VEP ANNOTATE
Annotate variant calls with VEP.
Example
This wrapper can be used in the following way:
rule annotate_variants:
input:
calls="variants.bcf", # .vcf, .vcf.gz or .bcf
cache="resources/vep/cache", # can be omitted if fasta and gff are specified
plugins="resources/vep/plugins",
# optionally add reference genome fasta
# fasta="genome.fasta",
# fai="genome.fasta.fai", # fasta index
# gff="annotation.gff",
# csi="annotation.gff.csi", # tabix index
# add mandatory aux-files required by some plugins if not present in the VEP plugin directory specified above.
# aux files must be defined as following: "<plugin> = /path/to/file" where plugin must be in lowercase
# revel = path/to/revel_scores.tsv.gz
output:
calls="variants.annotated.bcf", # .vcf, .vcf.gz or .bcf
stats="variants.html",
params:
# Pass a list of plugins to use, see https://www.ensembl.org/info/docs/tools/vep/script/vep_plugins.html
# Plugin args can be added as well, e.g. via an entry "MyPlugin,1,FOO", see docs.
plugins=["LoFtool"],
extra="--everything", # optional: extra arguments
log:
"logs/vep/annotate.log",
threads: 4
wrapper:
"v5.0.0/bio/vep/annotate"
Note that input, output and log file paths can be chosen freely.
When running with
snakemake --use-conda
the software dependencies will be automatically deployed into an isolated environment before execution.
Software dependencies
ensembl-vep=113.0
bcftools=1.21
perl-encode-locale=1.05
perl=5.32.1
Code
__author__ = "Johannes Köster"
__copyright__ = "Copyright 2020, Johannes Köster"

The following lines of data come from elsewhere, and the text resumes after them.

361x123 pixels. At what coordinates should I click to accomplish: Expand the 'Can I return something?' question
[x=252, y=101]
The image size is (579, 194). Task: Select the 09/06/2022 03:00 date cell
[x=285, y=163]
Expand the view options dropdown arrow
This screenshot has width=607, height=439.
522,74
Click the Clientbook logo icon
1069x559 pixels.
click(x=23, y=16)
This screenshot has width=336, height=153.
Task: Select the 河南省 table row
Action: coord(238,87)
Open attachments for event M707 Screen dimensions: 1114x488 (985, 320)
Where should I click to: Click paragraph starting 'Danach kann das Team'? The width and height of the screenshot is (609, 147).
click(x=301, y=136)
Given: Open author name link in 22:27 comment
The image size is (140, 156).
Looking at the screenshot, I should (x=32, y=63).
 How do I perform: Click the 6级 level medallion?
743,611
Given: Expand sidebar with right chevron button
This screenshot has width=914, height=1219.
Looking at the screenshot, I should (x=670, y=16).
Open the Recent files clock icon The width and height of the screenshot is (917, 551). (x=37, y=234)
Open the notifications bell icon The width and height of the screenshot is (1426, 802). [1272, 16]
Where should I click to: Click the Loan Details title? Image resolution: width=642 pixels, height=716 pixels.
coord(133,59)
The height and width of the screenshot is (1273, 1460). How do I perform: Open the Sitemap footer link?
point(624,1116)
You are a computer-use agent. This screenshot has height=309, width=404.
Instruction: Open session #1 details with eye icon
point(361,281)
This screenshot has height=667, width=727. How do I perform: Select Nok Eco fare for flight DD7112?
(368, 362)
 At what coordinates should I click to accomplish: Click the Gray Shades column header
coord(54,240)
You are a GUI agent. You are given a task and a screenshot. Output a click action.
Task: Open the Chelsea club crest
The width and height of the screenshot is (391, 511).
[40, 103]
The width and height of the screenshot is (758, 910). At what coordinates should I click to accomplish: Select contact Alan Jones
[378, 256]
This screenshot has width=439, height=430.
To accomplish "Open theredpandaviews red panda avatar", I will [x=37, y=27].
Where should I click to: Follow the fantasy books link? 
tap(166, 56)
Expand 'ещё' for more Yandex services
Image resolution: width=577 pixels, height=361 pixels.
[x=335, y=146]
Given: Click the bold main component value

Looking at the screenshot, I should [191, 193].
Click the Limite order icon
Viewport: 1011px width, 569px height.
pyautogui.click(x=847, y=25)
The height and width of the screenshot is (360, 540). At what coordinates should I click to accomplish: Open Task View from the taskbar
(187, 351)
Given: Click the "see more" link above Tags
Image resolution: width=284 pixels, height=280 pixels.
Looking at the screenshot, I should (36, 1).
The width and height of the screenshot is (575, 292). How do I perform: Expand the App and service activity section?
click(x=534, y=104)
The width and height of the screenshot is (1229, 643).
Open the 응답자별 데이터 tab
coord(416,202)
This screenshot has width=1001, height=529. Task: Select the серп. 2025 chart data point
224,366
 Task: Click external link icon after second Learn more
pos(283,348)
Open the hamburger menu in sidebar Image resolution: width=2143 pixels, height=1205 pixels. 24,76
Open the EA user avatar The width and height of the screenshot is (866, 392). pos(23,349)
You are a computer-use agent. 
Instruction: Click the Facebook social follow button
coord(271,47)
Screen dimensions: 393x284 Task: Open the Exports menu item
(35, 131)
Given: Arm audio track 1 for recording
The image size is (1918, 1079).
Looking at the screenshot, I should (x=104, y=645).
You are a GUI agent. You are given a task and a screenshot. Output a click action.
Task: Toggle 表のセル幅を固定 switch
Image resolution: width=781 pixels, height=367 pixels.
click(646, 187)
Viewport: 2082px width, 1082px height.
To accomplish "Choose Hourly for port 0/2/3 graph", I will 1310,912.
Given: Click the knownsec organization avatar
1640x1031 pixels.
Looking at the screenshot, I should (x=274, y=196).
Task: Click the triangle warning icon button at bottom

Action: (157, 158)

__email__ = "johannes.koester@uni-due.de"
__license__ = "MIT"
import os
from pathlib import Path
from snakemake.shell import shell
def get_only_child_dir(path):
children = [child for child in path.iterdir() if child.is_dir()]
assert (
len(children) == 1
), "Invalid VEP cache directory, only a single entry is allowed, make sure that cache was created with the snakemake VEP cache wrapper"
return children[0]
extra = snakemake.params.get("extra", "")
log = snakemake.log_fmt_shell(stdout=False, stderr=True)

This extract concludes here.